Extrait fourni =>
<<<<
Des employés d’EDF dans le simulateur de salle de contrôle de la centrale nucléaire de Fessenheim, le 12 juin. / VINCENT KESSLER / REUTERS

La plus vieille centrale nucléaire de France va-t-elle finir par fermer ? Lors de la campagne présidentielle, Emmanuel Macron avait repris à con compte cet engagement de François Hollande. Mais il avait aussi continué à lier le sort des deux réacteurs de Fessenheim (Haut-Rhin) au démarrage de l’EPR de Flamanville (Manche).

Or le chantier de Flamanville a déjà viré au cauchemar pour EDF : démarré en 2007, le réacteur de nouvelle génération ne devrait pas démarrer avant fin 2019, au mieux. Ce report repousse d’autant la fermeture de la centrale de Fessenheim, se félicitent les élus locaux, qui espèrent que ce décalage va leur donner un peu d’air.

Après neuf mois de discussions et trois comités de pilotage sur l’avenir de Fessenheim, le secrétaire d’Etat à la transition écologique Sébastien Lecornu devait présenter, jeudi 4 octobre, dans le village, les détails du plan de reconversion économique du territoire.

Synthèse des réflexions de la région Alsace, du département du Haut-Rhin, de la commune de Fessenheim, de la communauté de communes et des services de l’Etat, le plan vise à « faire de Fessenheim une reconversion économique exemplaire », souligne-t-on au ministère de l’écologie. L’enjeu est de taille : 850 agents EDF et 300 salariés de sous-traitants travaillent sur le site de la centrale, qui génère également quelque 1 000 emplois indirects et 14 millions d’euros de retombées fiscales annuelles pour les collectivités locales.

Des dizaines de projets ont été recensés en matière de développement économique, d’infrastructures, de transition énergétique et d’innovation. « Si le projet est ambitieux, l’accompagnement financier sera ambitieux », promettait Sébastien Lecornu en janvier. Le gouvernement s’engage finalement à débloquer 10 millions à 15 millions d’euros pour lancer les premiers projets.

Fermeture de plusieurs réacteurs d’ici à 2028

Parmi les annonces phares du plan, la création d’une zone d’activités, au nord de Fessenheim, le long du grand canal d’Alsace : 200 hectares, dont une trentaine disponible dès le 1er janvier 2020. Une société d’économie mixte franco-allemande, créée en janvier, est chargée d’en assurer l’aménagement. « C’est une zone frontalière, au cœur de l’Europe. Ce serait vraiment curieux si on n’arrive pas à y accueillir des entreprises », explique Sébastien Lecornu. Le gouvernement prévoit également une prime de 15 000 euros par emploi créé. Un geste en direction des entrepreneurs allemands, qui lorgnent le foncier alsacien mais réclament une plus grande souplesse fiscale et sociale.
>>>>
Objectif de l'exercice =>
Traduisez en anglais cette phrase de l'article sur la centrale de Fessenheim : « Le gouvernement prévoit également une prime de 15 000 euros par emploi créé. »

Extrait source =>
<<<<
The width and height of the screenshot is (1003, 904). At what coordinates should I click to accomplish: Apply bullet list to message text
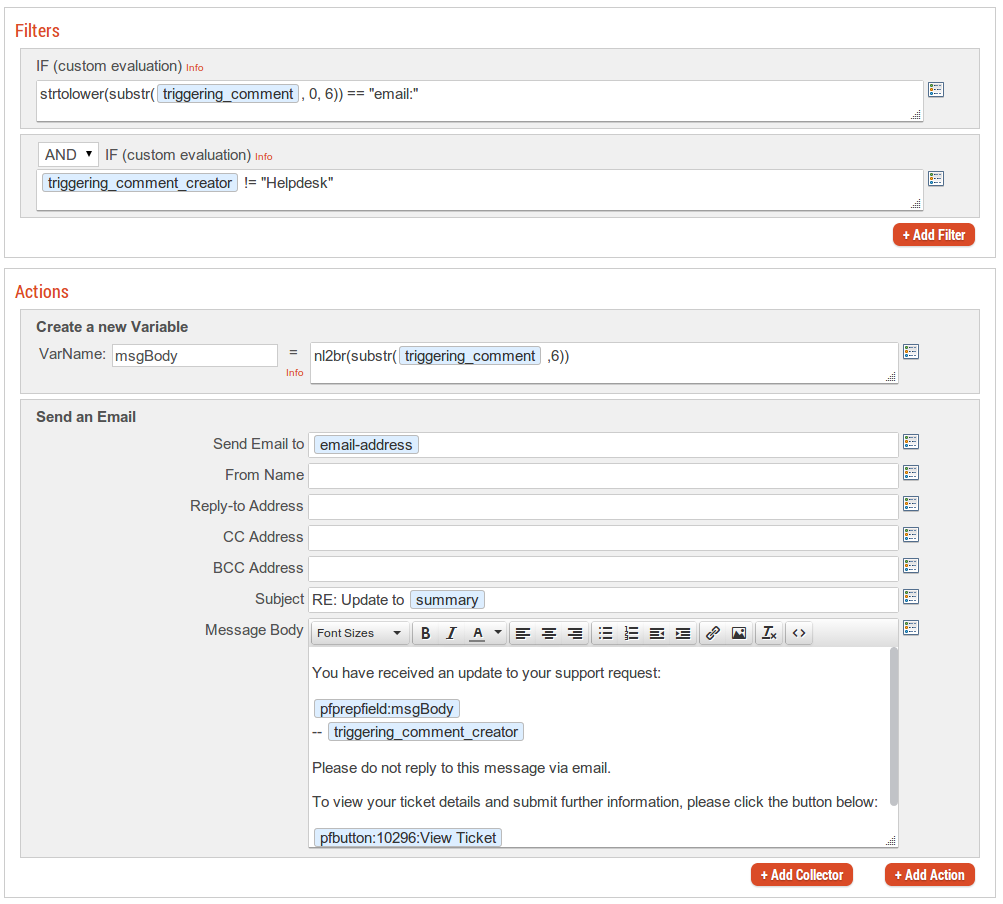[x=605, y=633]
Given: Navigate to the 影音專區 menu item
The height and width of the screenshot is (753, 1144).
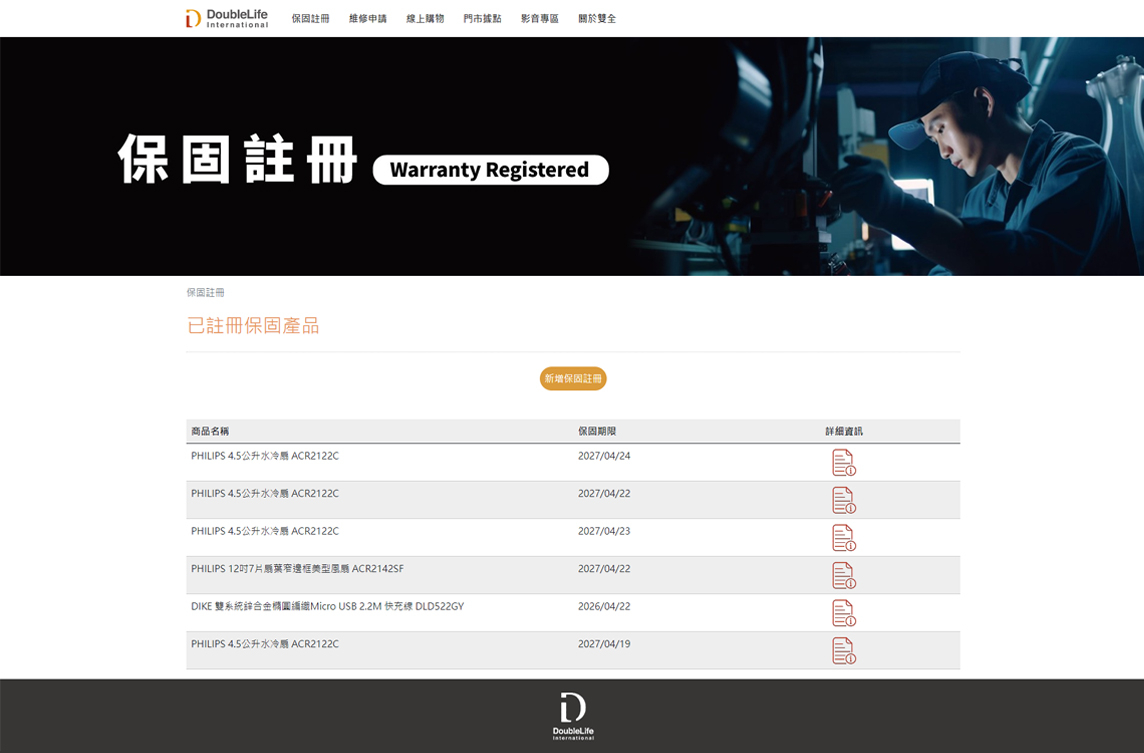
>>>>
Résultat attendu =>
The government also plans a bonus of 15,000 euros per job created.